Creatures often have high armor ratings. They may possess hard, bony hides or monstrous anatomies that can take greater punishment than ordinary organisms. Most supernatural creatures are more resistant to bullets and other missile weapons than they are to blunt force trauma, slashes, and stab wounds.

[Delete or modify references to supernatural creatures as needed for your genre.]

Cover

In a typical gunfight, combatants seek cover, hiding behind walls, furniture or other barriers, exposing themselves only for the few seconds it takes them to pop up and fire a round at their targets. The GUMSHOE rules recognize three cover conditions:

Exposed: No barrier stands between you and the combatant firing at you. Your Hit Threshold decreases by 1.

Partial Cover: About half of your body is exposed to fire. Your Hit Threshold remains unchanged.

Full Cover: Except when you pop up to fire a round, the barrier completely protects you from incoming fire.

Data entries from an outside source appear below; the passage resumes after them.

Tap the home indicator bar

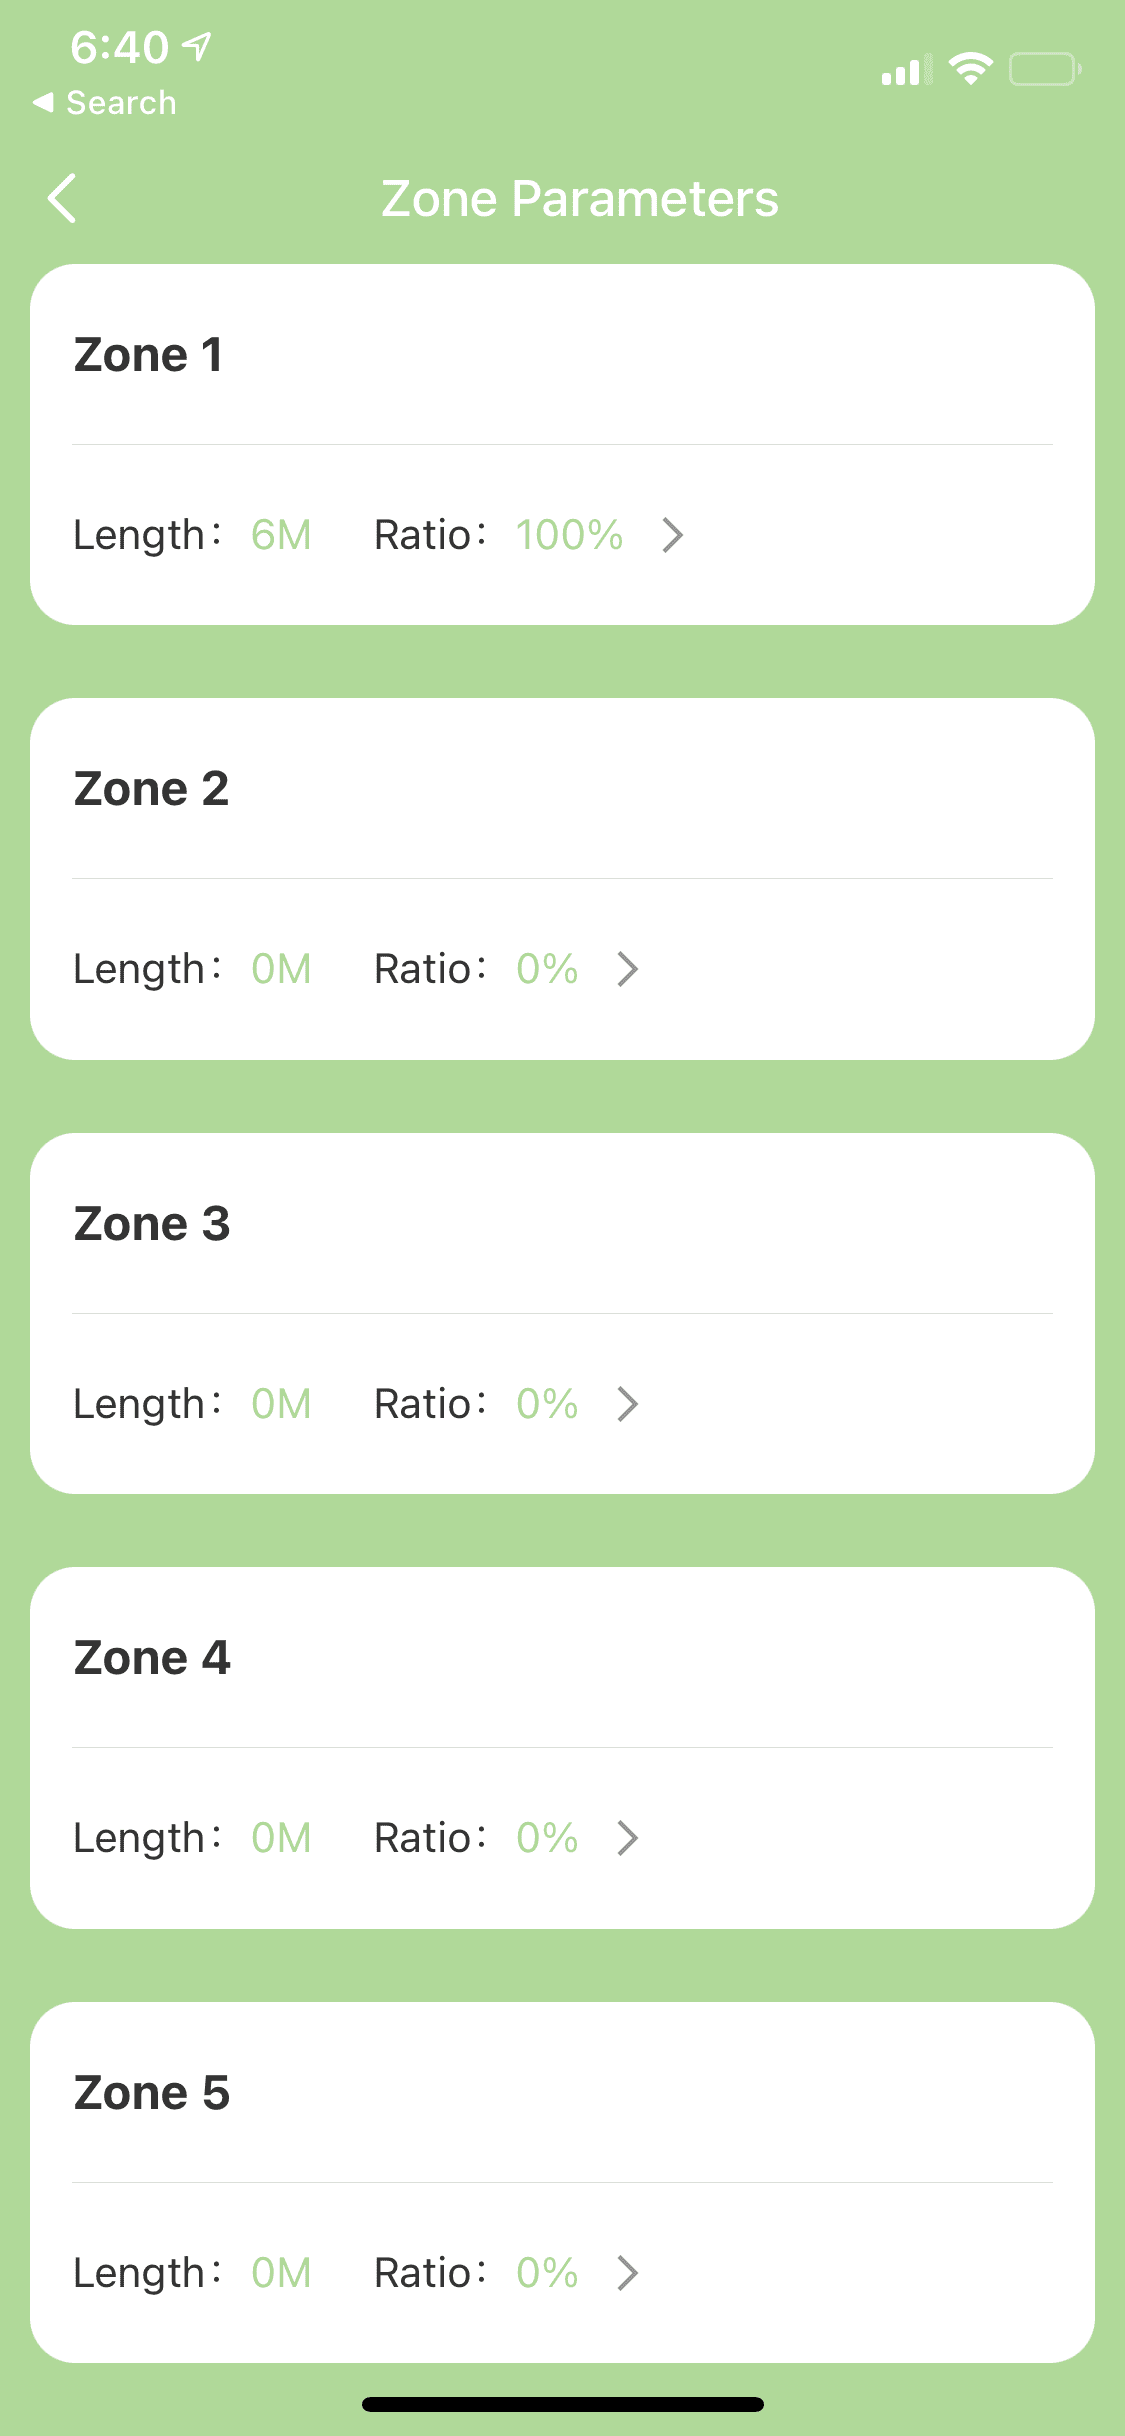[562, 2404]
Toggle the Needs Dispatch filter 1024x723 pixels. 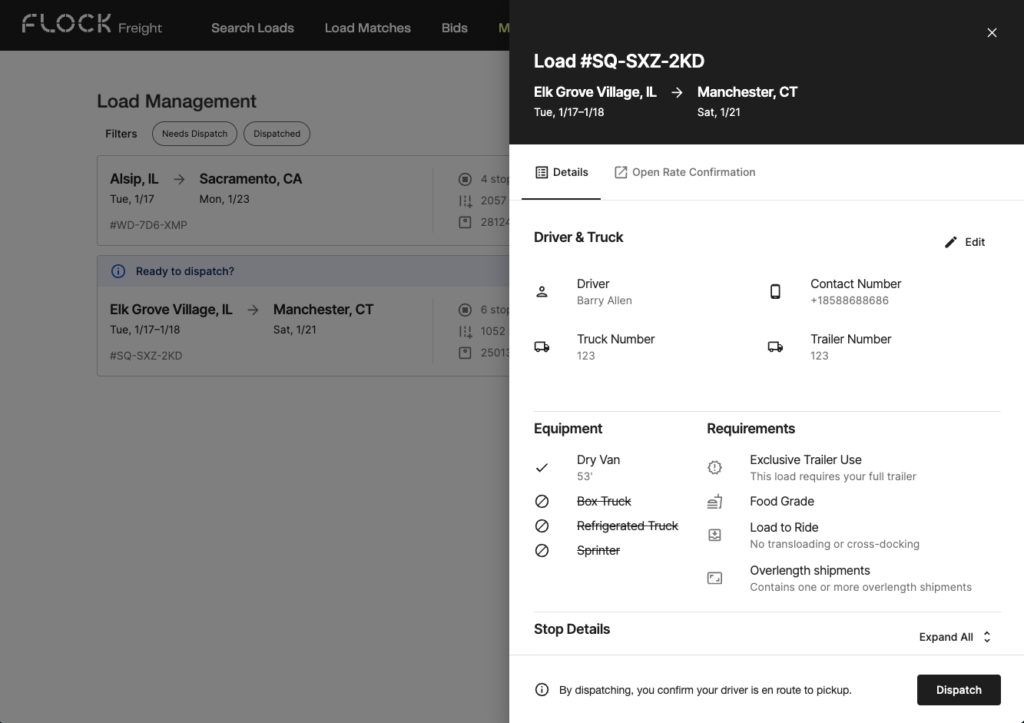coord(194,133)
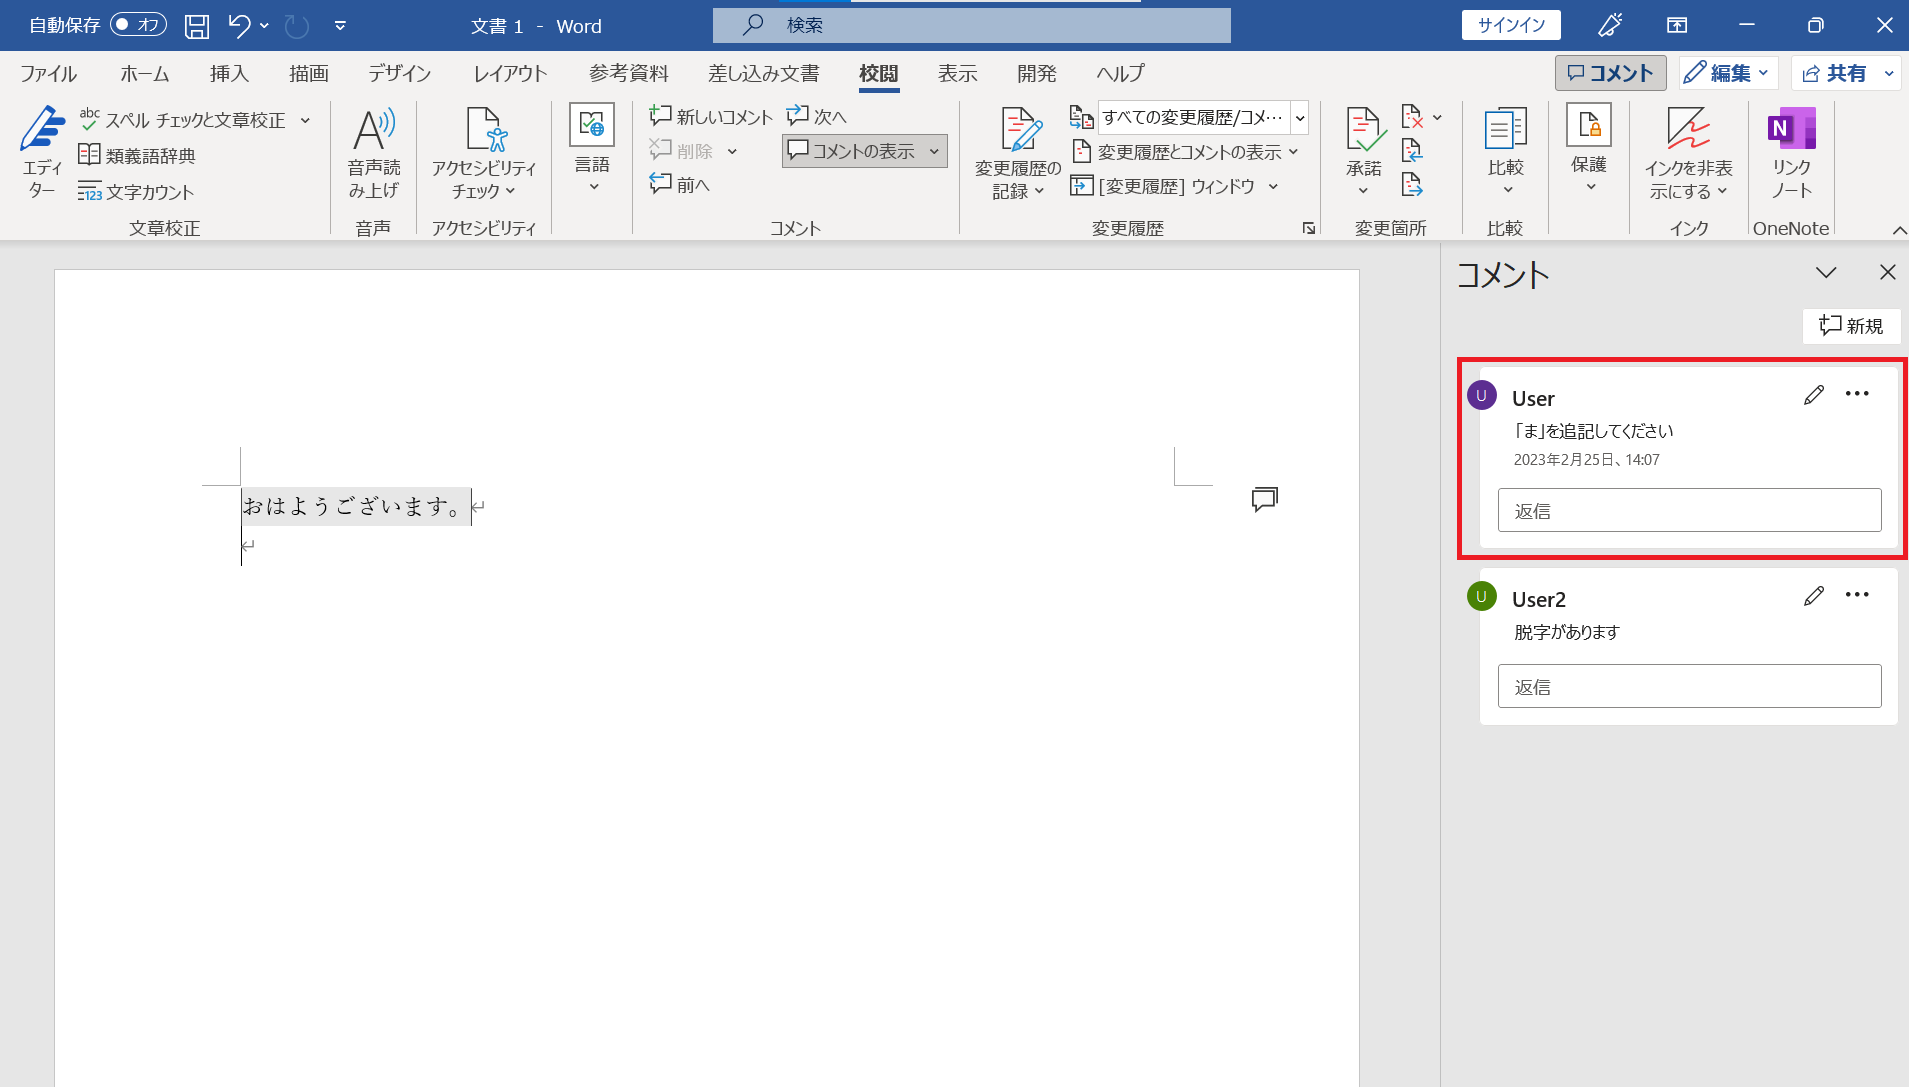
Task: Toggle the AutoSave (自動保存) switch
Action: click(138, 25)
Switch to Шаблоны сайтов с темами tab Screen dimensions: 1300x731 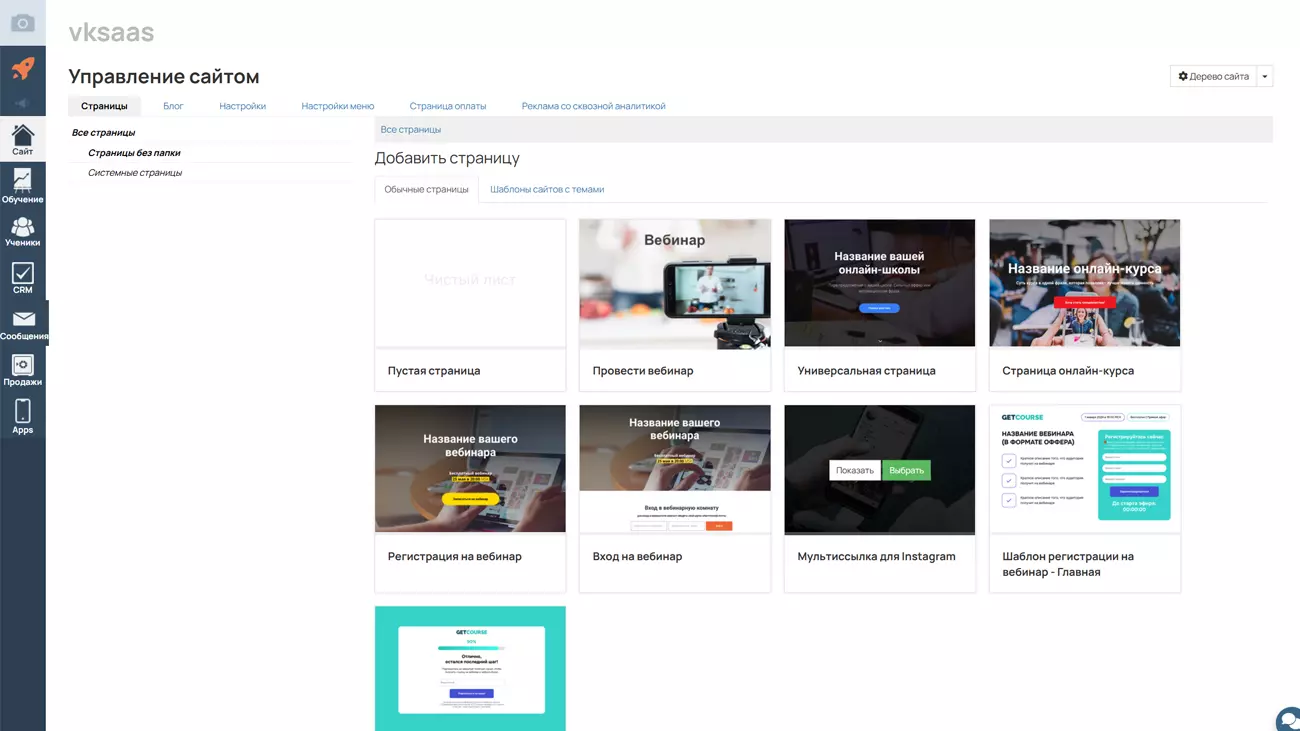pos(546,189)
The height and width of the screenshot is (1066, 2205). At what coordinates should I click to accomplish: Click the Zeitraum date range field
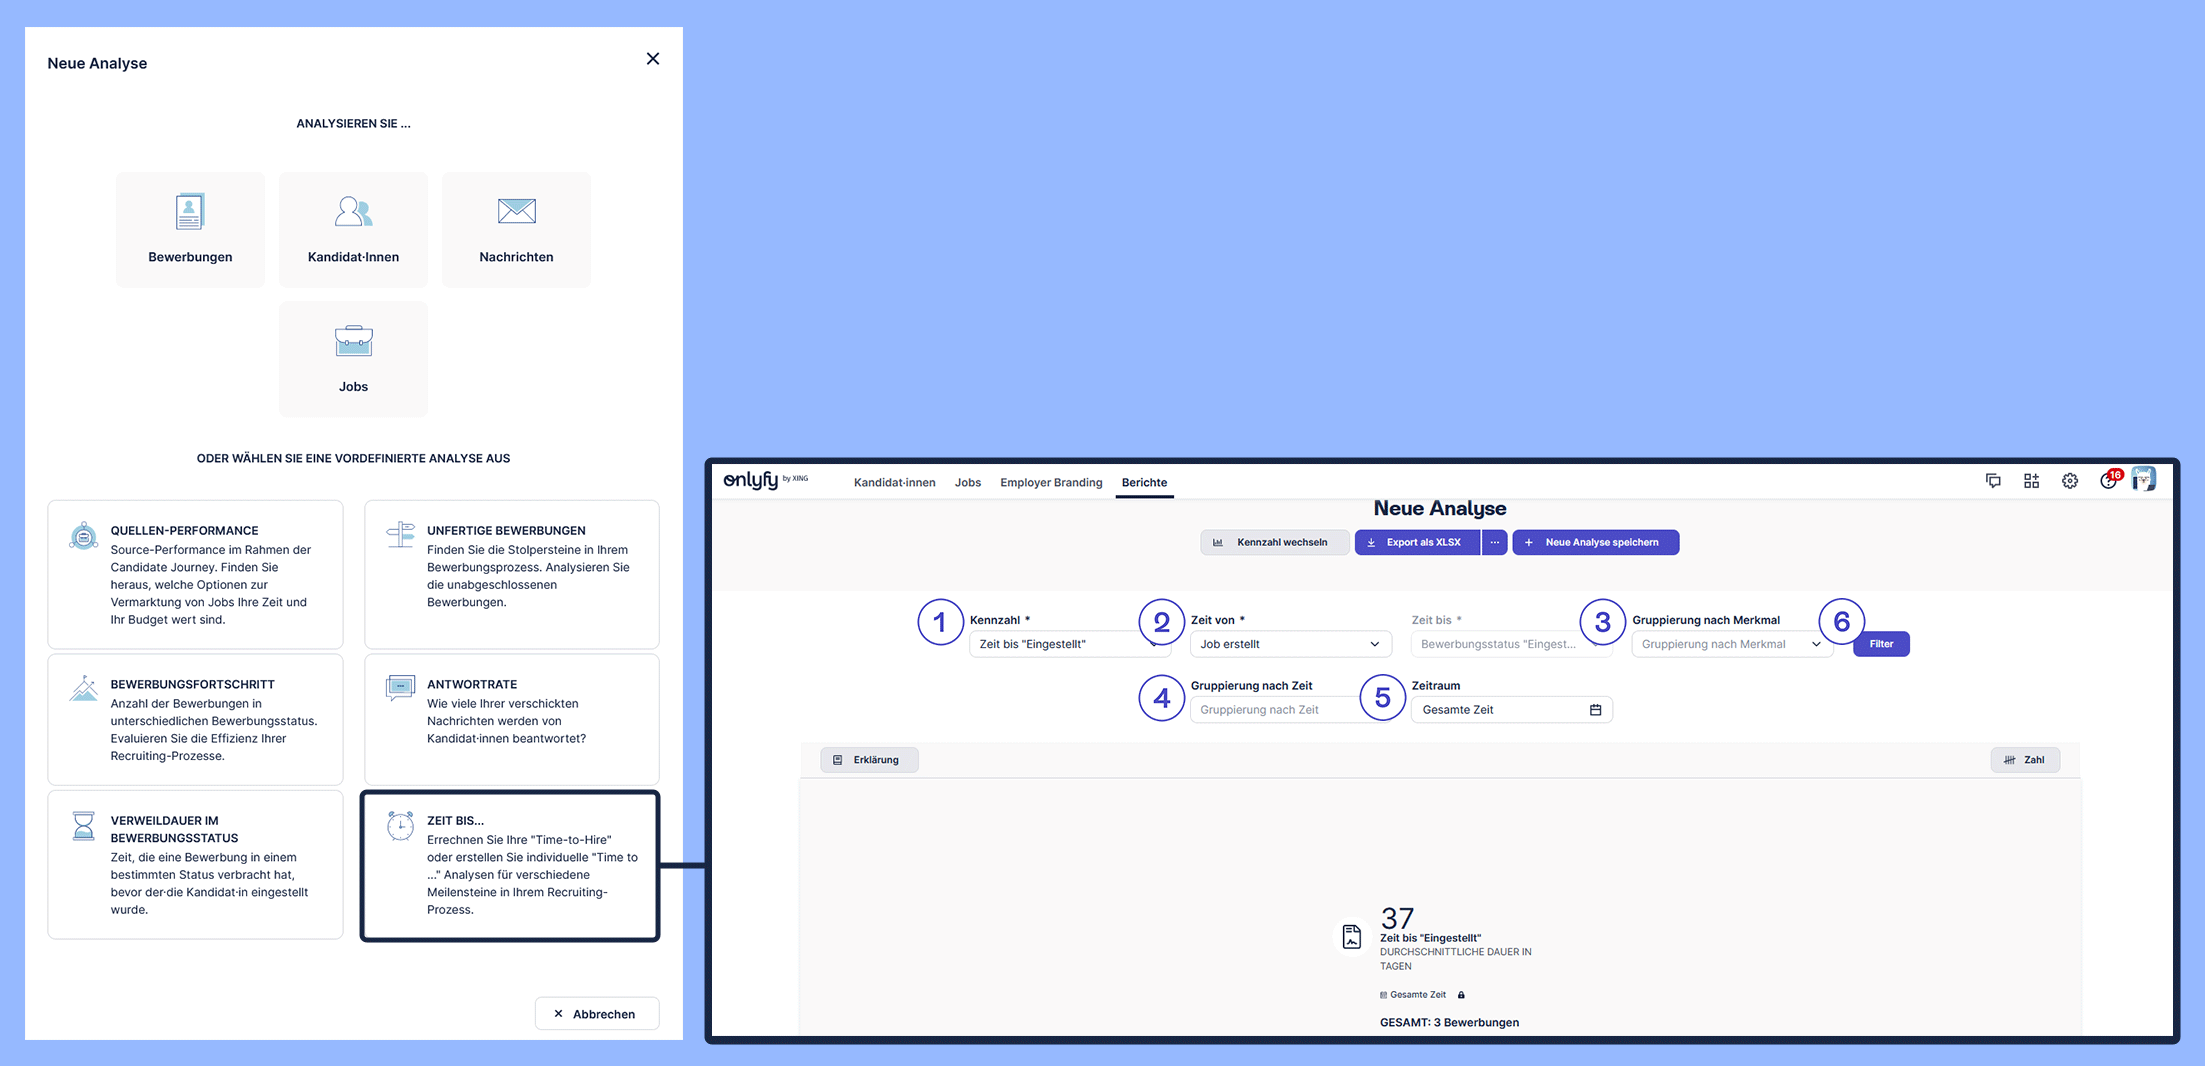coord(1510,710)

Your Hit Threshold increases by 1.

One Gun, Two Combatants

If your opponent has a gun well in hand and ready to fire, and you charge him from more than five feet away, he can empty his entire clip or chamber at you before you get to him, badly injuring you. You are automatically hit. He rolls one instance of damage, which is then tripled. Yes, we said tripled. And, yes, the tripling occurs after weapon modifiers are taken into account. This is why few people charge when their opponents have the drop on them.

If your opponent has a pistol but it is not well in hand and ready to fire, you may attempt to jump him and wrestle it from his grip. If he has a pistol well in hand but is unaware of your presence, you may also be able to jump him, at the GM’s discretion. The characters engage in a Scuffling contest to see which of them gets control of the gun and fires it. The winner makes a damage roll against the loser, using the pistol’s Damage Modifier, including the +2 for point blank range.

If you jump an opponent with an unready rifle, a Scuffling combat breaks out, with the opponent using the rifle as a heavy club.

Ammo Capacity

In some settings, characters need reload only when dramatically appropriate. Otherwise, they’re assumed to be able to refill the cylinders of their revolvers or jam clips into their automatic weapons between shots.

When reloading is an issue, GMs may request a Shooting test (Difficulty 3) to quickly reload. Characters who fail may not use their Shooting ability to attack during the current round.

Range

The effect of range on firearms combat is likewise simplified nearly out of existence. Handguns and shotguns can only be accurately fired at targets within fifty meters. The range limit for rifles is one hundred meters.

Non-Lethal Weapons

In GUMSHOE, non-lethal attacks never take an opponent out faster than standard combat. Otherwise players will have their characters simply knock their enemies out and kill them in cold blood, which is unsympathetic and out of genre. Thus tasers and stun guns work less effectively in the game than in real life.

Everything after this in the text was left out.